I'm a little frazzled right now as I prepare for a six-week book/speaking tour. But today is very special.
Two years ago today, the amazing Extreme Makeover: Home Edition team pulled up in a bus and Ty Pennington shouted to the sky and everyone within hearing distance, "Good Morning, Woodhouse Family!"
To say that it changed our lives doesn't quite express that experience correctly. Each and every day I wake up and praise God for what He's done.
I'm so thankful. Thankful for this amazing home. Thankful for my kids' health improvements. Thankful for the opportunities that have opened up because of this. And thankful for the chance to encourage and bring hope to other people in need.

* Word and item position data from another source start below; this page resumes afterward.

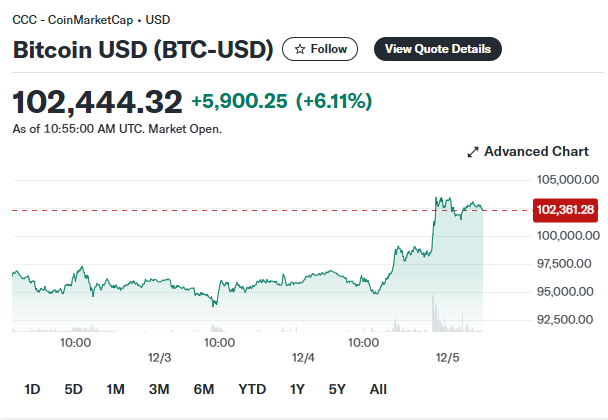Show year-to-date YTD range

click(252, 389)
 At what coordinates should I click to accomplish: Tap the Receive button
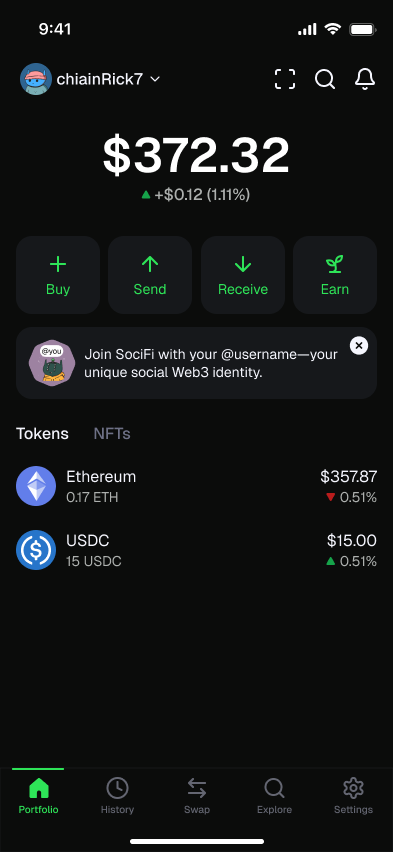pyautogui.click(x=243, y=275)
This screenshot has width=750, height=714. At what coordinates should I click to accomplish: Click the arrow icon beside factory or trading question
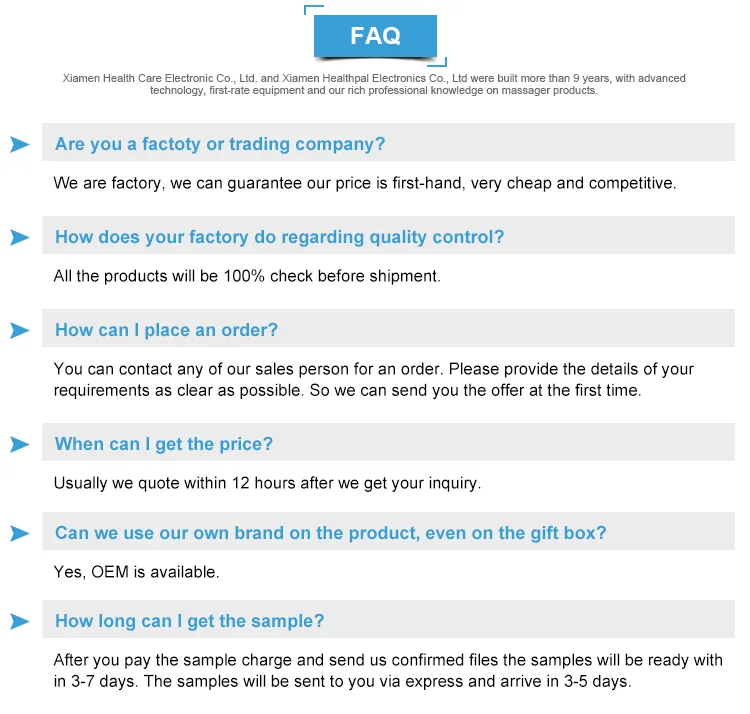(19, 144)
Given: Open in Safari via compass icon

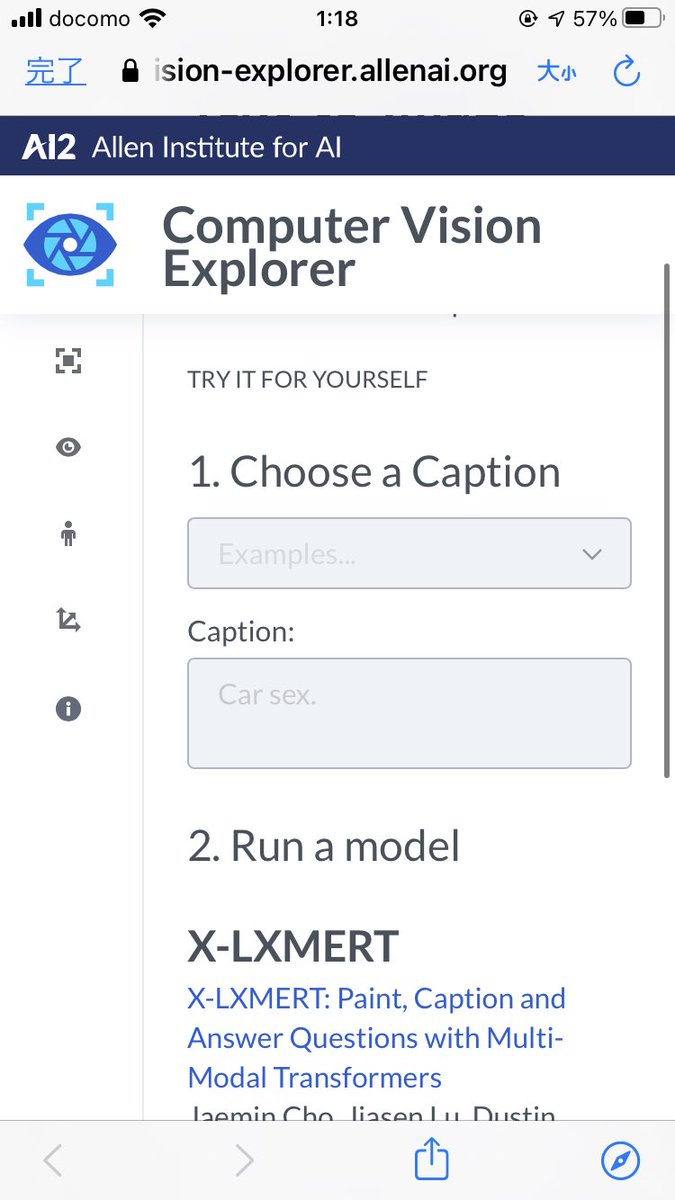Looking at the screenshot, I should click(620, 1160).
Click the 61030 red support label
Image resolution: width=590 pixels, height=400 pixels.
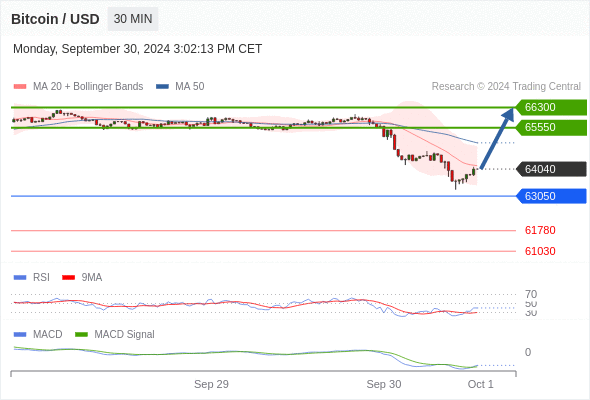540,251
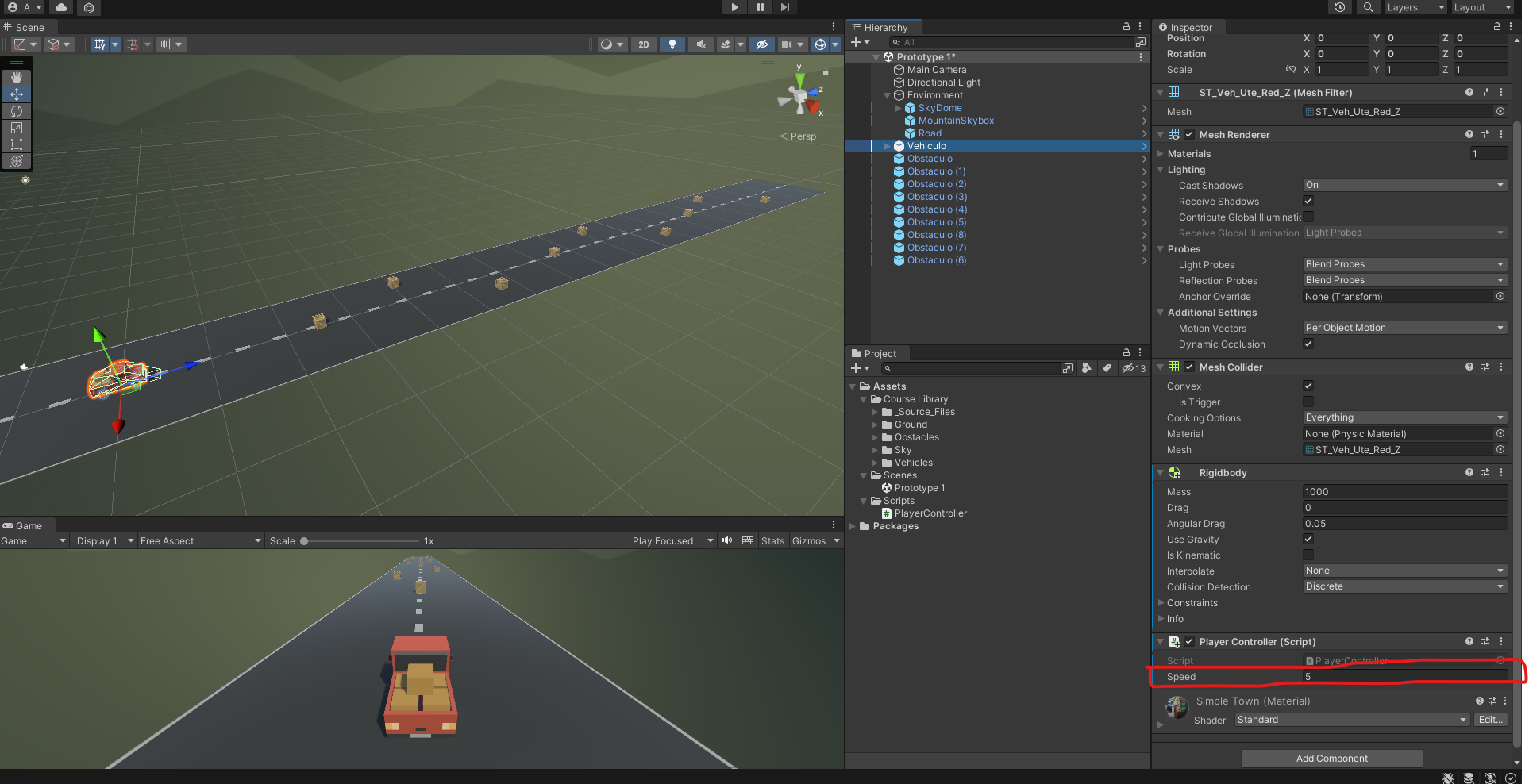This screenshot has height=784, width=1529.
Task: Click the Speed value input field
Action: pos(1404,677)
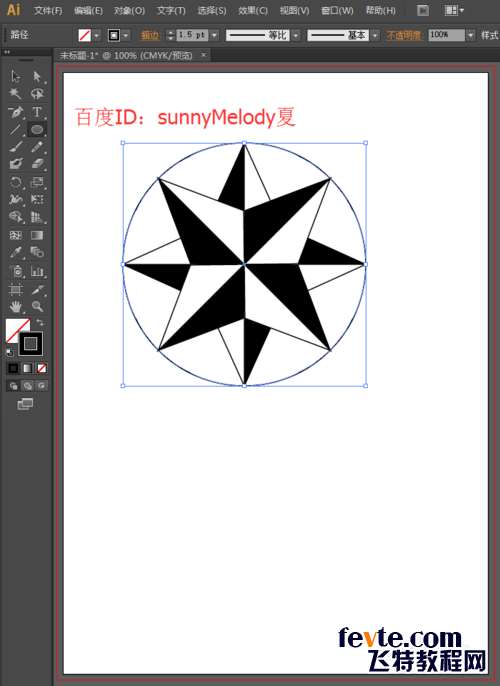500x686 pixels.
Task: Swap fill and stroke colors
Action: [x=40, y=322]
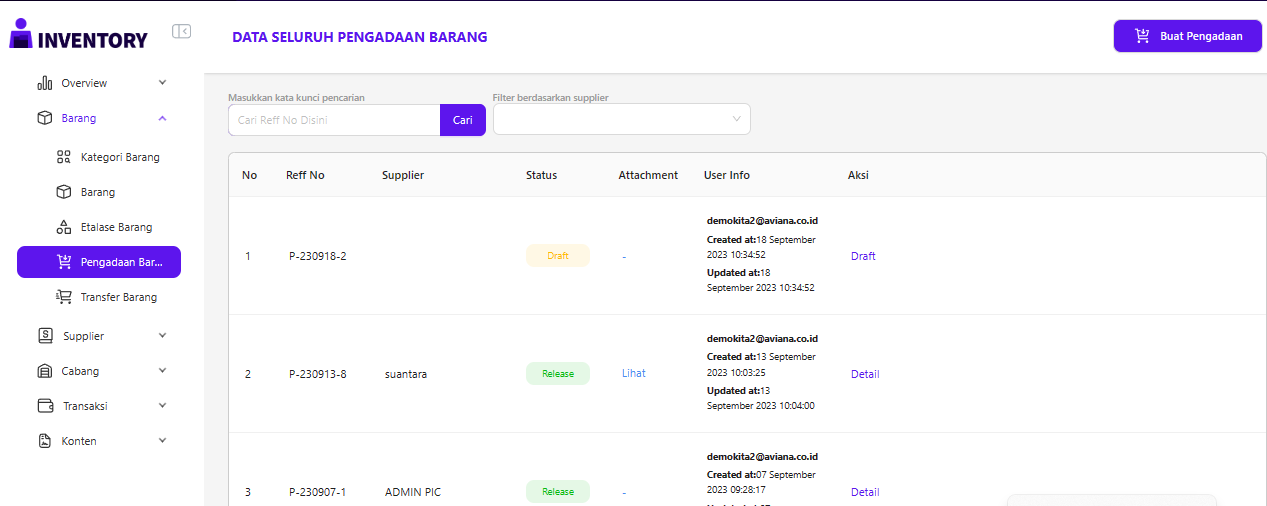Expand the Overview menu chevron
The width and height of the screenshot is (1267, 506).
(x=162, y=83)
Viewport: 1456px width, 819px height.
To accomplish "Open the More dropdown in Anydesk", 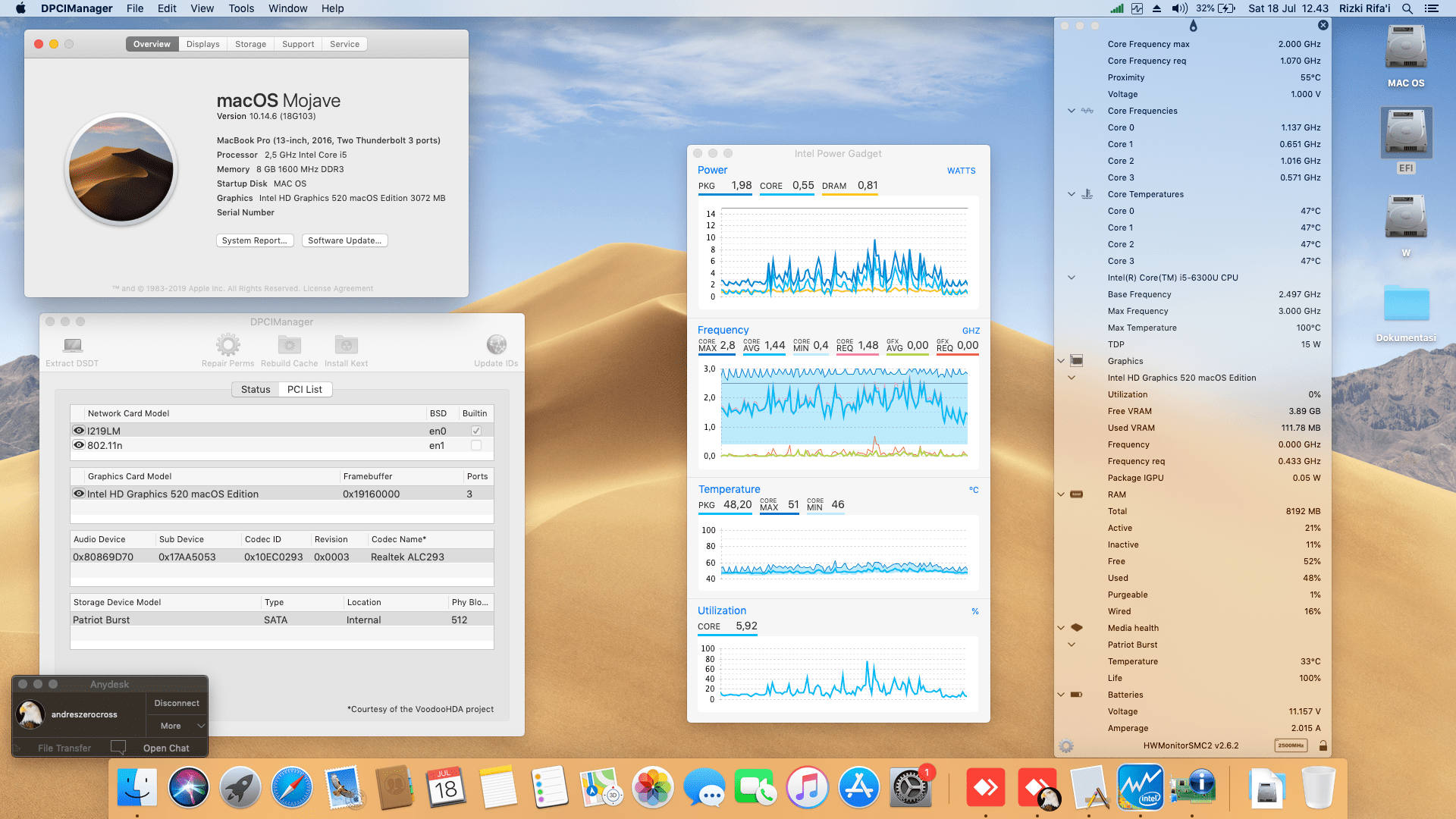I will point(177,726).
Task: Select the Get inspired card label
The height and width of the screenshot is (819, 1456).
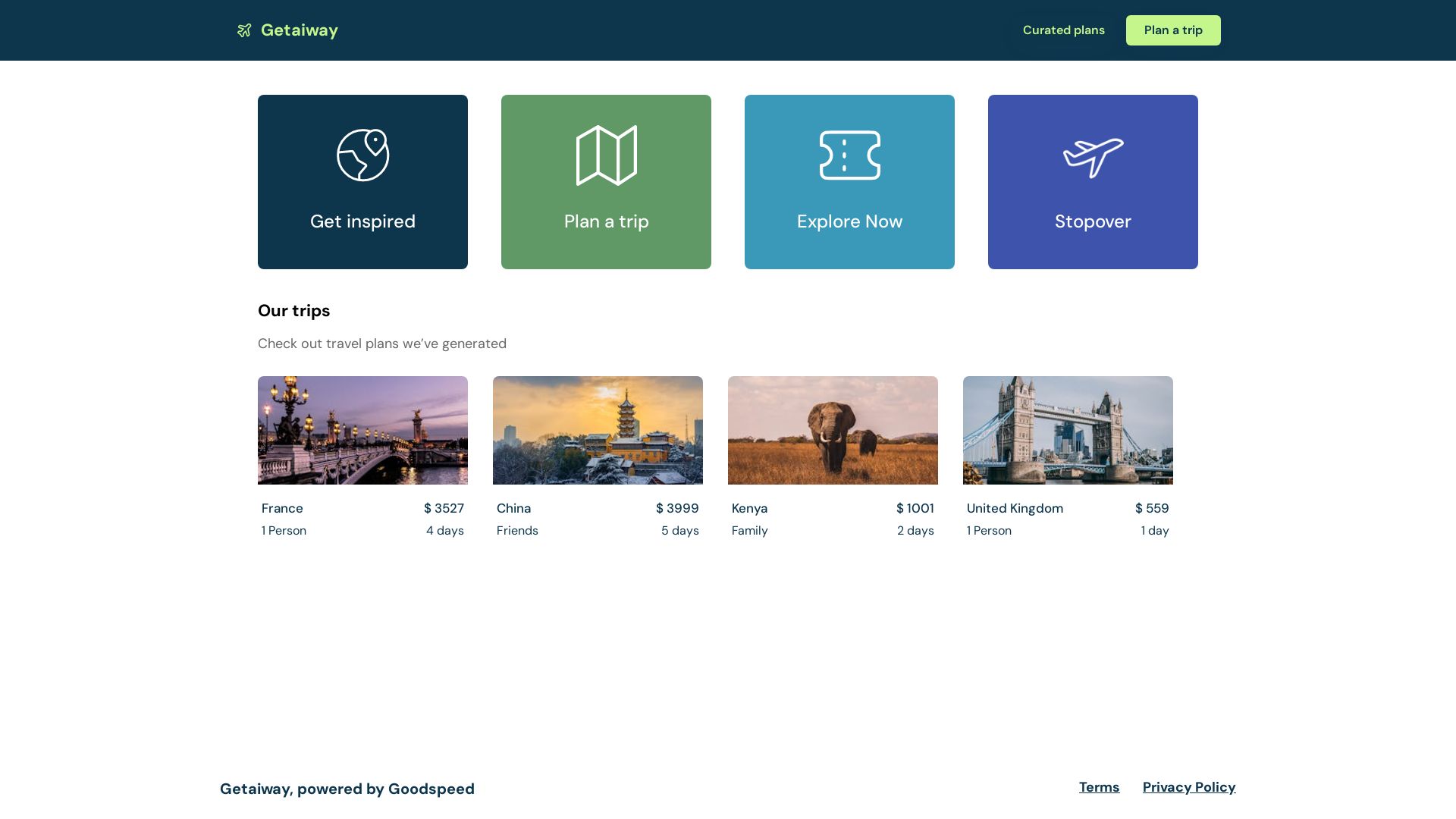Action: [362, 221]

Thank you all for your encouragement, love, and support. Thank you for your notes, your hugs, your buying 20 copies of my book to give to friends. :) Thank you for traveling this journey with us.
A special thanks to Matt and Shannon Swanson. You are precious to us. Thank you for all you did to make this possible. And thanks to the community of Colorado Springs.
God is so good.
I pray you are all blessed by our story - and let me remind you that His joy is always there.
Wednesday, September 30, 2009
Saturday, September 26, 2009
Three Years and Counting...
Today marks the three-year anniversary of my beautiful daughter Kayla's brain decompression surgery.
Our great God never ceases to amaze me. I look at my incredible kids every day and am marveled by His grace and love.
And what I think about on Sept. 26 is the fact that Kayla's brain was being squished by her skull. Part of her skull has since been removed, part of the top two vertebrae were drilled out, and her dura membraine was opened up and made bigger. Looking at her today, I can hardly believe it.
Kayla has been through so much in her life, and yet, she keeps on smiling. Each day she faces with new determination and grit. She swims miles upon miles every day, studies her Bible, does mountains of schoolwork, and brainstorms new books with me. To look at her, you'd never guess that she deals with a rare nerve disorder every day, or that she underwent such a huge surgery three years ago.
I'm attaching a picture of the kids at the Grand Canyon this past spring. Look at this picture and try to tell me our God isn't awesome. Look at this picture and try to tell me He's not the God of miracles. Look at this picture and try to tell me it's okay to whine and complain. :)
No.
Instead? Look at this picture and be amazed. Then look at your own life. Pick yourself up by your bootstraps, grab onto His joy, and smile.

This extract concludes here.